-------- TEXT EXCERPT --------

The Case Against Autodecode

Mon May 30 09:26:47 PDT 2016

Am Thu, 26 May 2016 16:23:16 -0700
schrieb "H. S. Teoh via Digitalmars-d"
<digitalmars-d at puremagic.com>:

> On Thu, May 26, 2016 at 12:00:54PM -0400, Andrei Alexandrescu via Digitalmars-d wrote:
> [...]
> > s.walkLength
> > s.count!(c => !"!()-;:,.?".canFind(c)) // non-punctuation
> > s.count!(c => c >= 32) // non-control characters  
> 
> Question: what should count return, given a string containing (1)
> combining diacritics, or (2) Korean text? Or (3) zero-width spaces?
> 
> 
> > Currently the standard library operates at code point level even
> > though inside it may choose to use code units when admissible. Leaving
> > such a decision to the library seems like a wise thing to do.  
> 
> The problem is that often such decisions can only be made by the user,
> because it depends on what the user wants to accomplish.  What should
> count return, given some Unicode string?  If the user wants to determine
> the size of a buffer (e.g., to store a string minus some characters to
> be stripped), then count should return the byte count. If the user wants
> to count the number of matching visual characters, then count should
> return the number of graphemes. If the user wants to determine the
> visual width of the (filtered) string, then count should not be used at
> all, but instead a font metric algorithm.  (I can't think of a practical
> use case where you'd actually need to count code points(!).)

-------- EXTRACTED ENTRIES --------

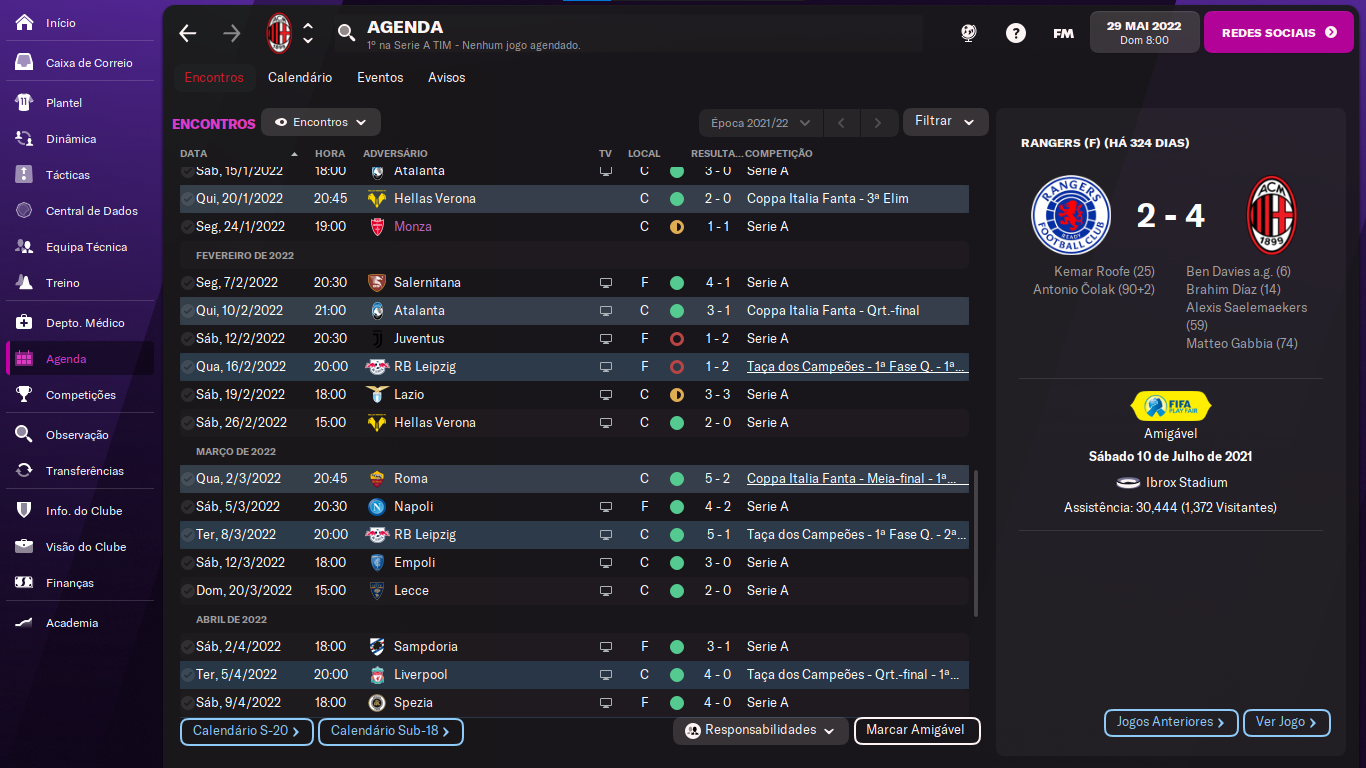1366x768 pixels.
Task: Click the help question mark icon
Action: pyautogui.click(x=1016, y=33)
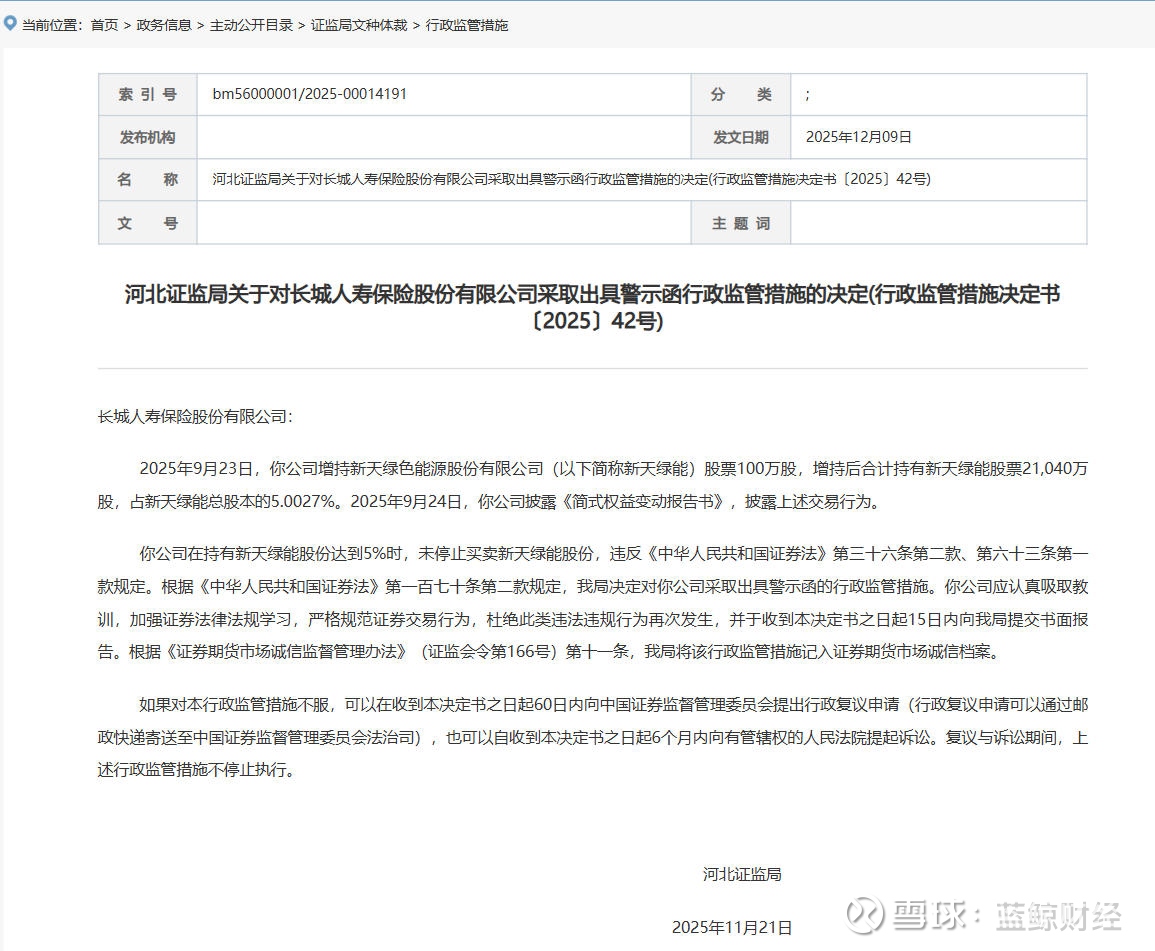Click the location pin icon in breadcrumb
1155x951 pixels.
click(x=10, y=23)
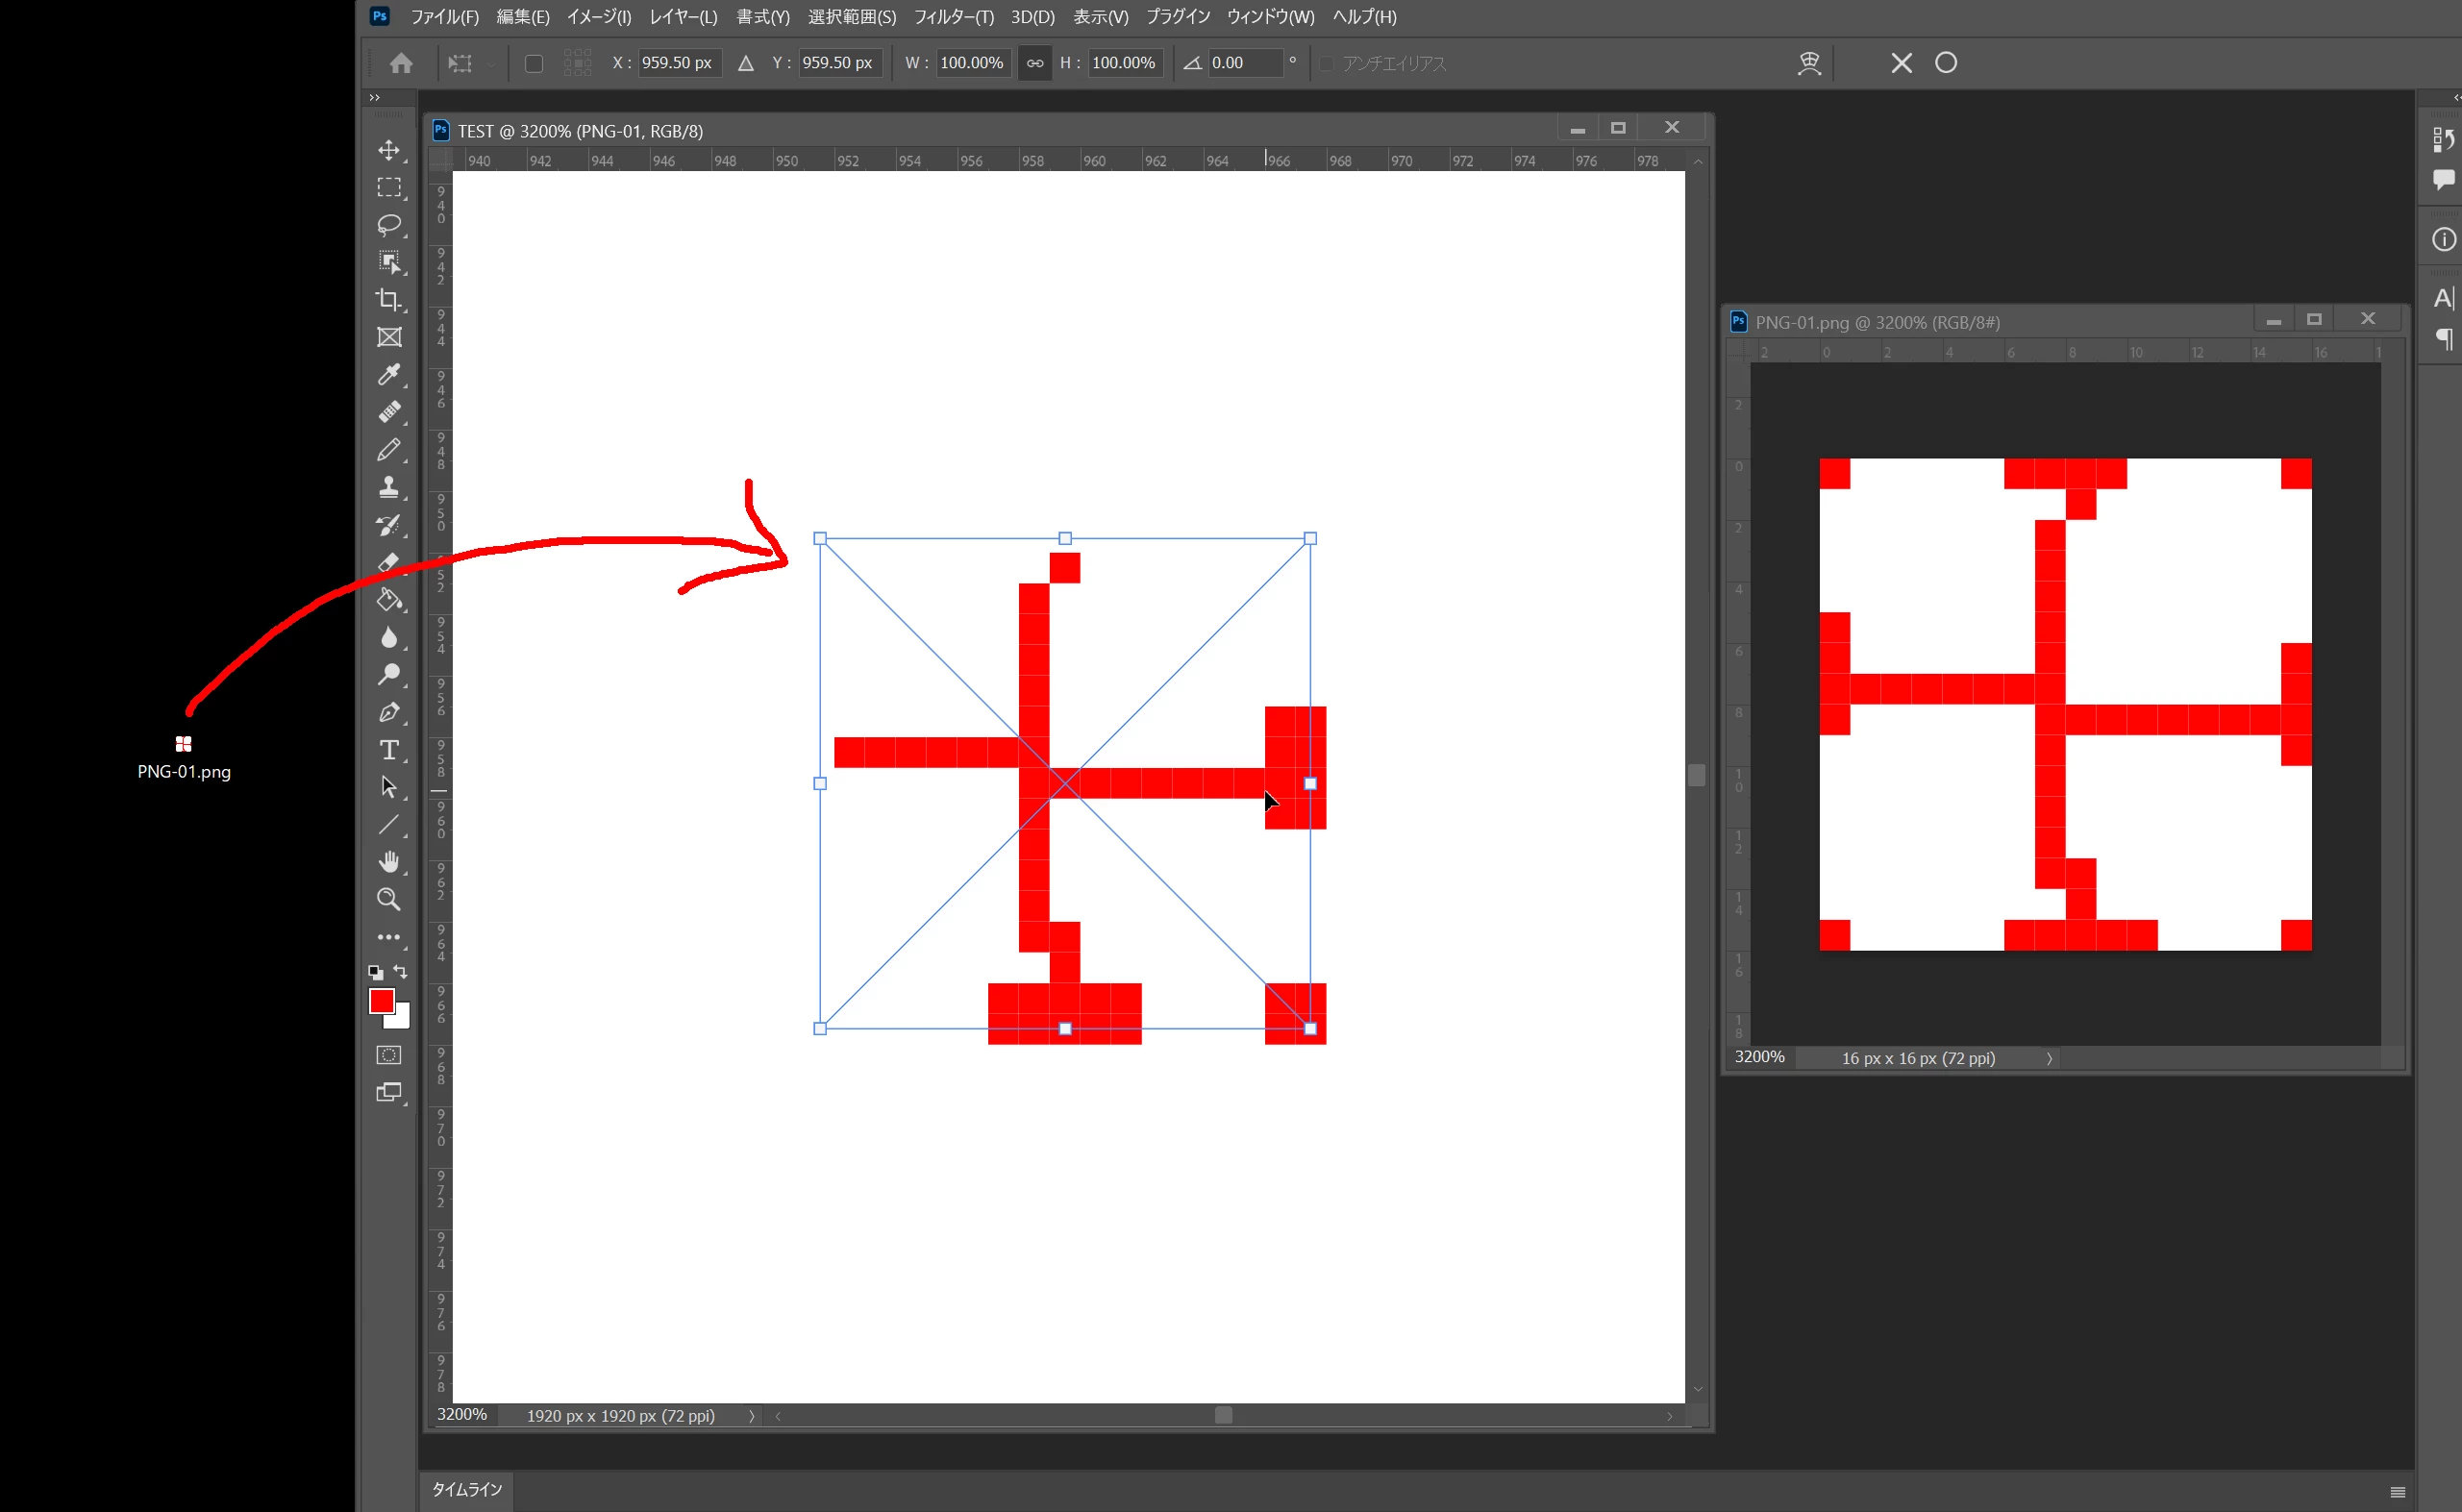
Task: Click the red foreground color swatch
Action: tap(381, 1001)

--------

## [EXERCISE SET]
1 – In the autodecode thread, what should count return if the user wants to determine the size of a buffer?
2 – Continue the autodecode thread from its last line.

## [RESPONSES TO THE EXERCISE]
1 – The byte count.

2 –
Hey, I was about to answer exactly the same. It reminds me that
a few years ago I proposed making string iteration explicit
by code-unit, code-point and grapheme in "Rust" and there was
virtually no debate about doing it in the sense that to enable
people to write correct code they'd need to understand a
bit of Unicode and pick the right primitive. If you don't know
what to pick you look it up.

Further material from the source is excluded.